The number of large-scale protests continue to rise. Within the past two weeks, we’ve experienced nationwide school walkouts. On Saturday, nearly 800,000 people walked the streets of Washington, D.C. to support stricter gun laws in the March for Our Lives protest. And with so much tension in the country, it makes sense that these events are happening so close to one another.
But it’s not just about the marches. Showing up for a protest is one thing, but knowing exactly what you are showing up for is where the true value lies.
We want people to spread the word and promote activism but also keep track of the real meaning of a protest. This country has seen better days, and there’s a lot to reflect on. A nationwide protest will not mean nearly as much if people are not taking the time to educate themselves on what needs to be fixed.
We agree with making your voice heard. We agree with peaceful protests. We agree with standing up for what you believe in. But do you know what you are standing up for?
Protests are trendy and will always gather supporters, especially in today’s political climate.

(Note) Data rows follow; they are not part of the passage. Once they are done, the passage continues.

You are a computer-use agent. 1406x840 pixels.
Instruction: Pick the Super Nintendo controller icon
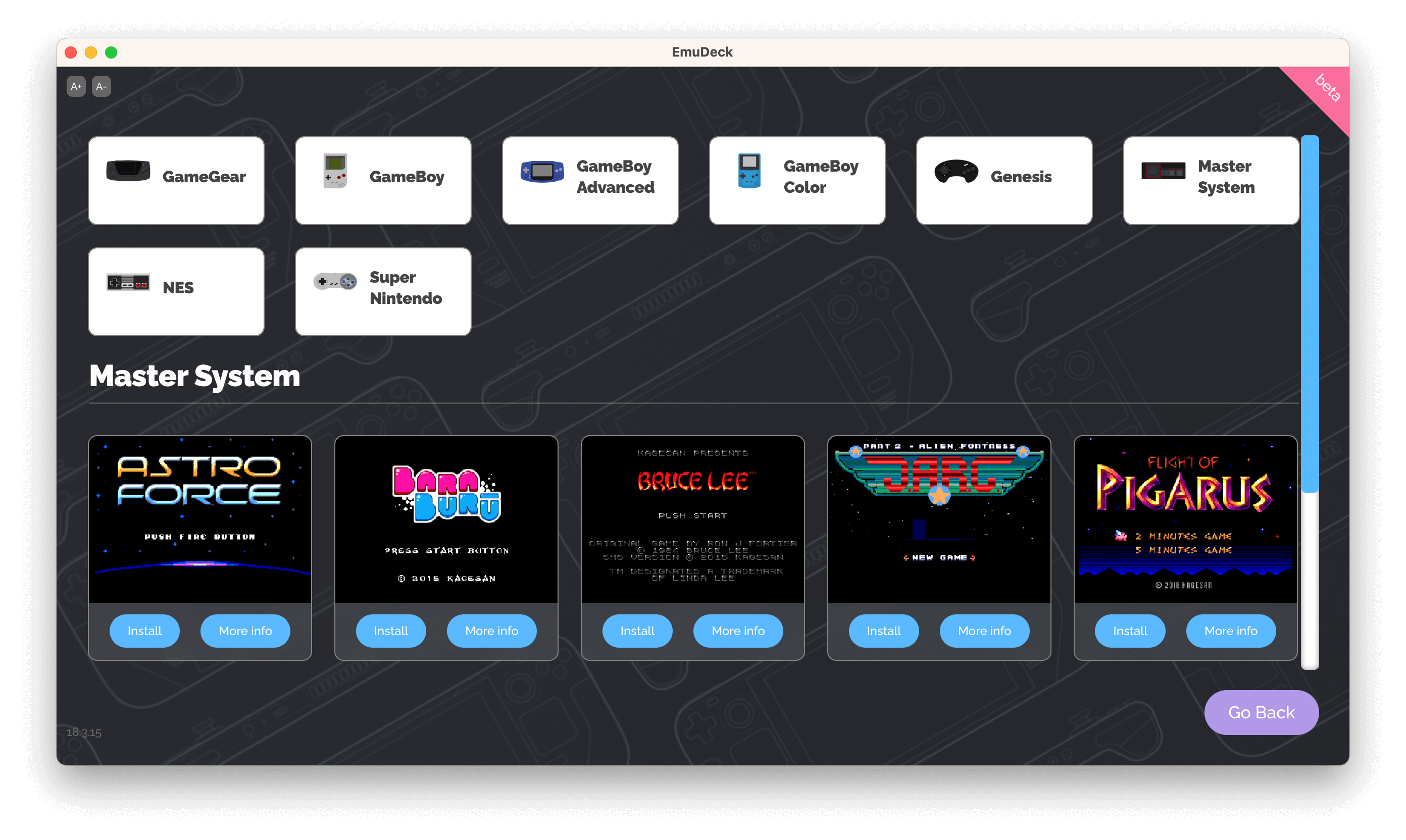point(335,281)
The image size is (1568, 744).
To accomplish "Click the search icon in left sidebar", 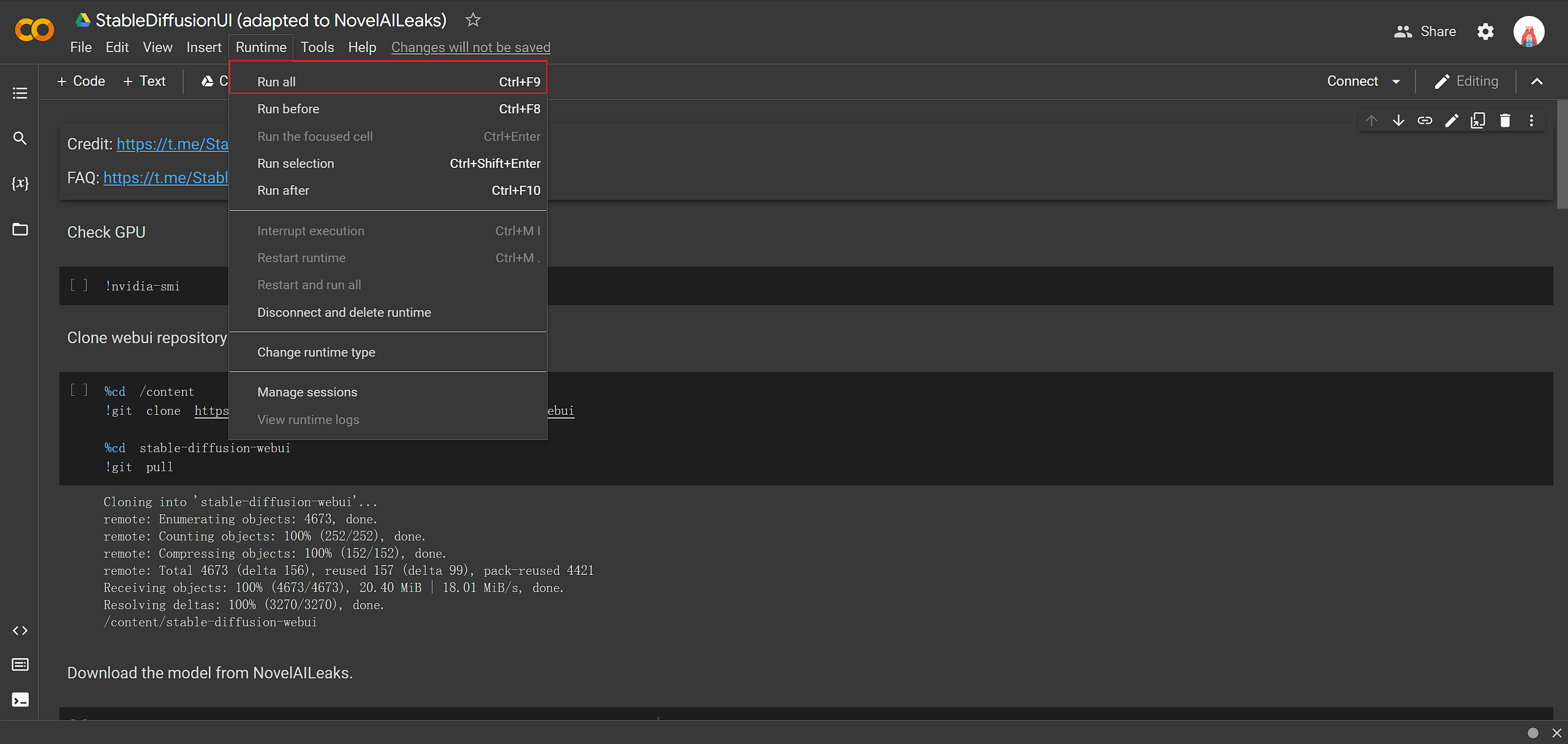I will [x=20, y=139].
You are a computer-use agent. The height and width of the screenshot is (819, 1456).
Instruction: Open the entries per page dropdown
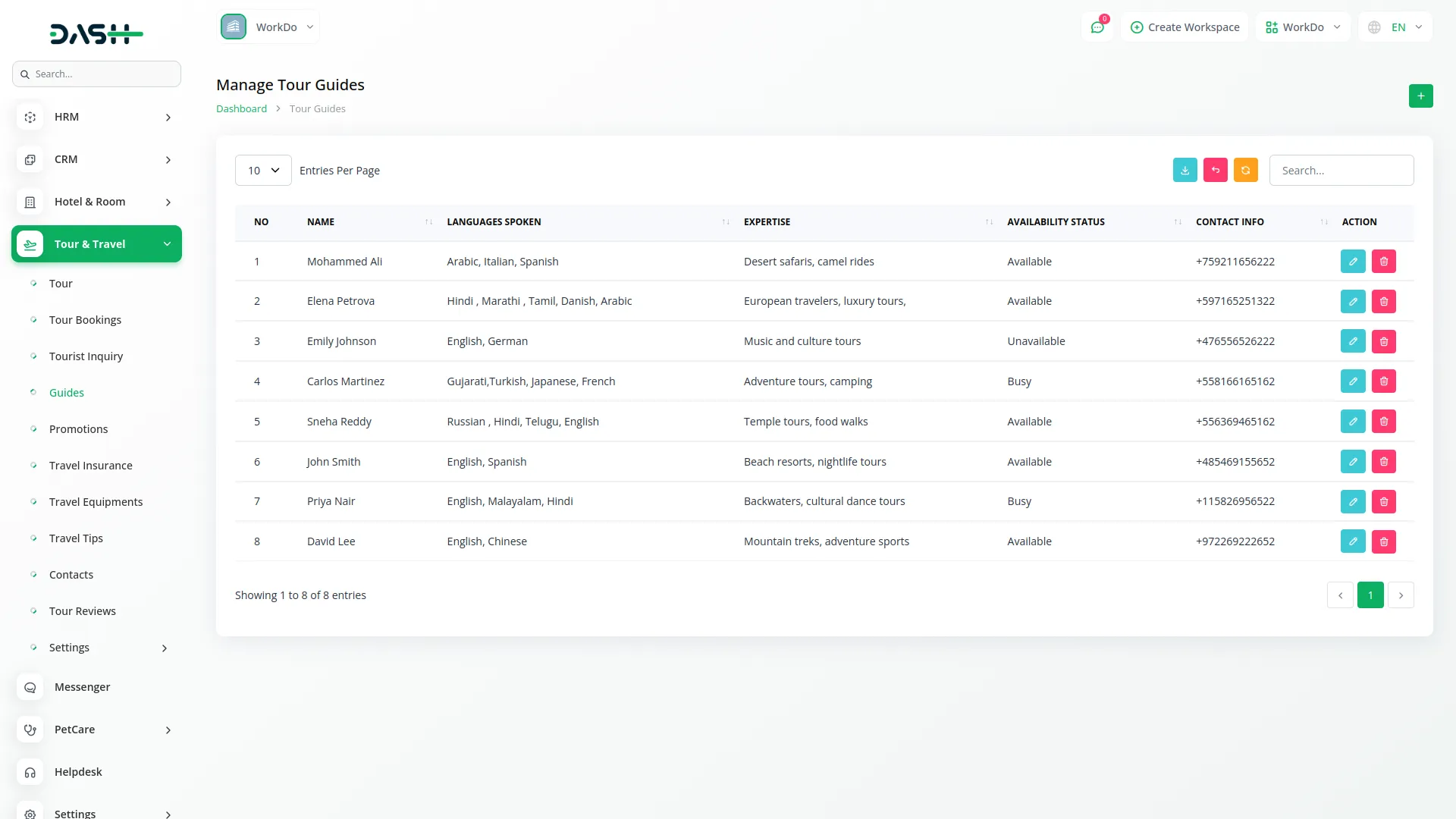263,171
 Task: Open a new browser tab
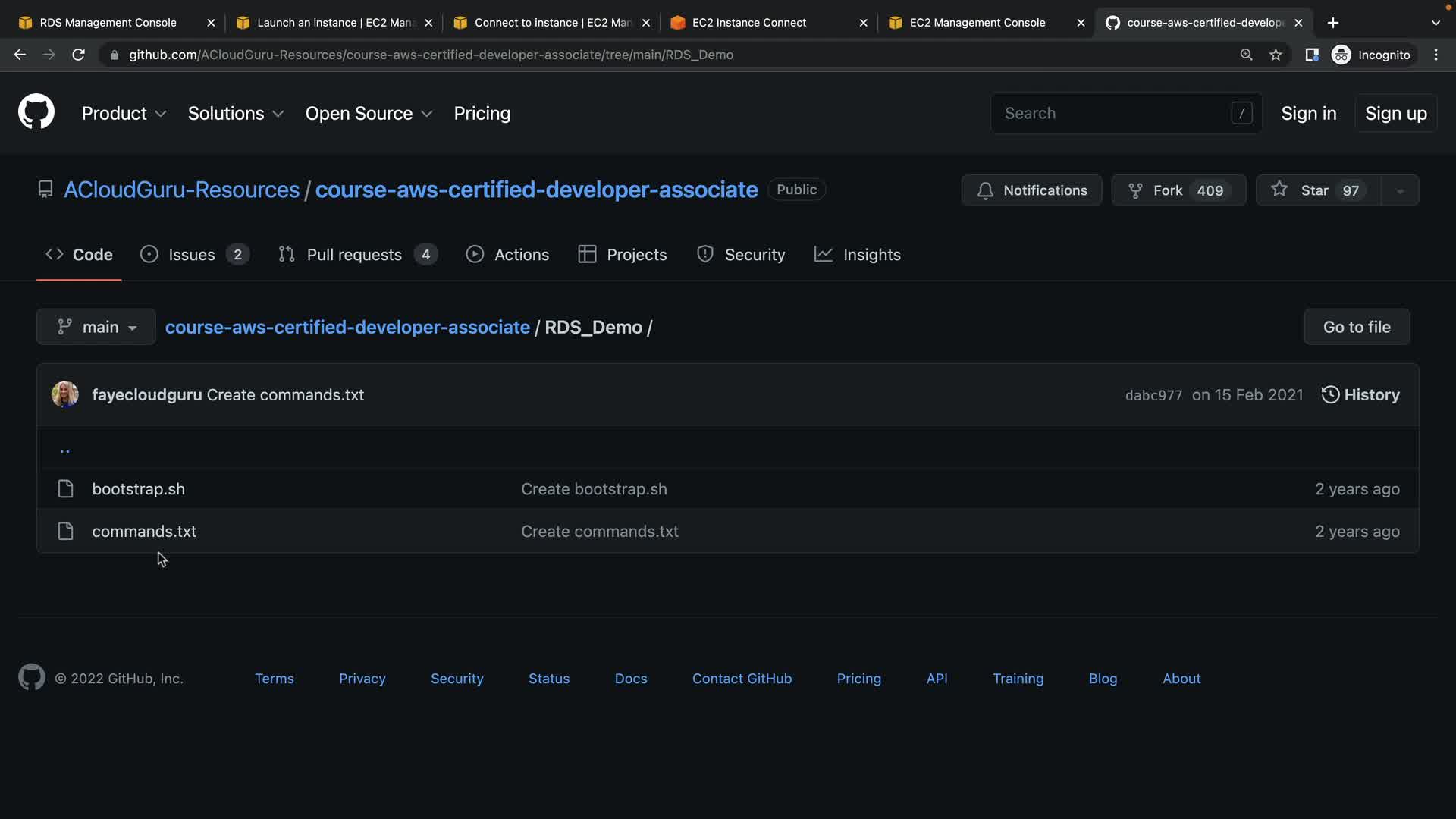1332,23
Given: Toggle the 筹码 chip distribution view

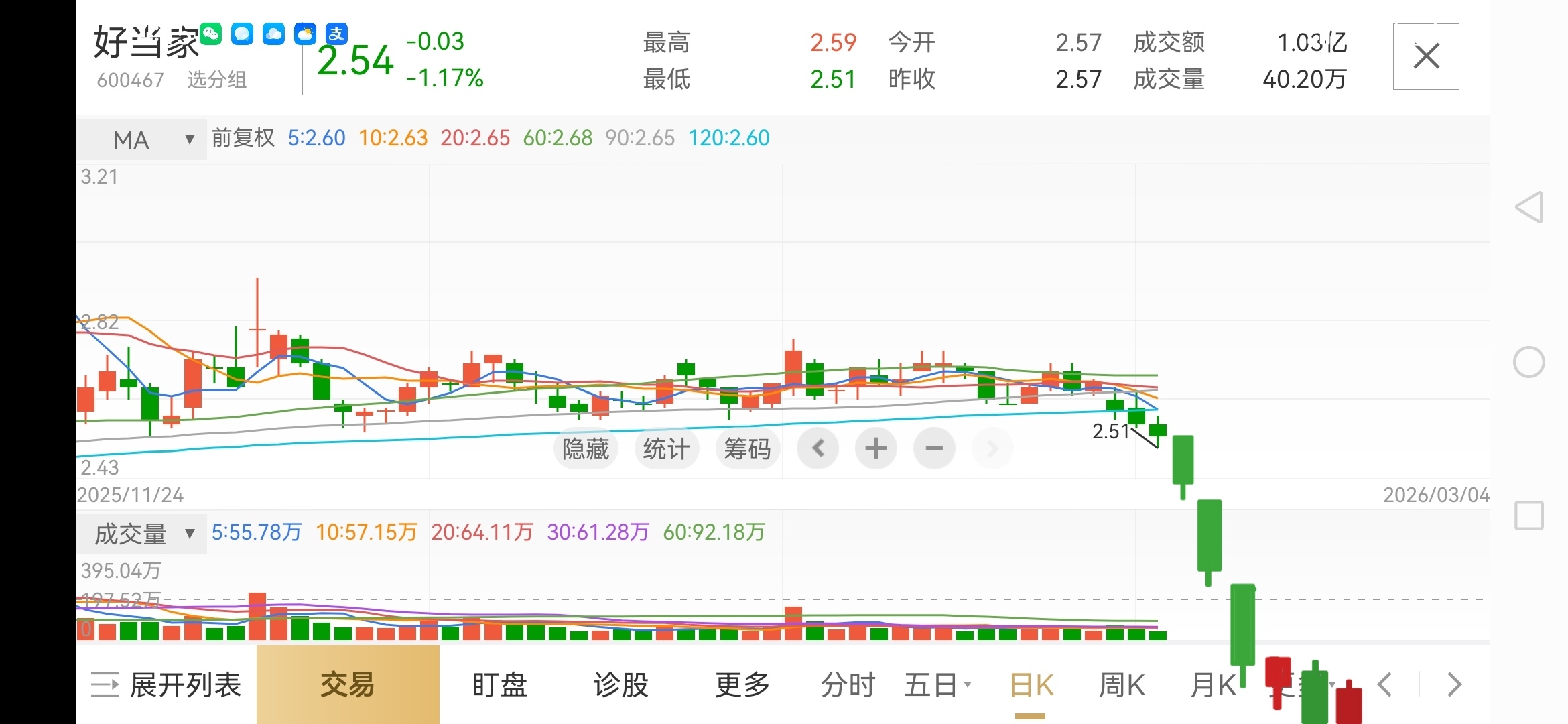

So when someone shows up to voice a collective opinion, that person should fully understand what motivates the issues being confronted.
The activism doesn’t stop after the protest, either. It should be a springboard to everything else one can do.
If you want change, remember that it requires persistence; it’s not just a one-time effort at a rally. Go vote in local elections and contact your representatives — don’t just stand for the rest of the work to be done for you.
It’s easy to forget how much power a collective voice has, and it’s even easier to call it quits after the spotlight is no longer shining on you.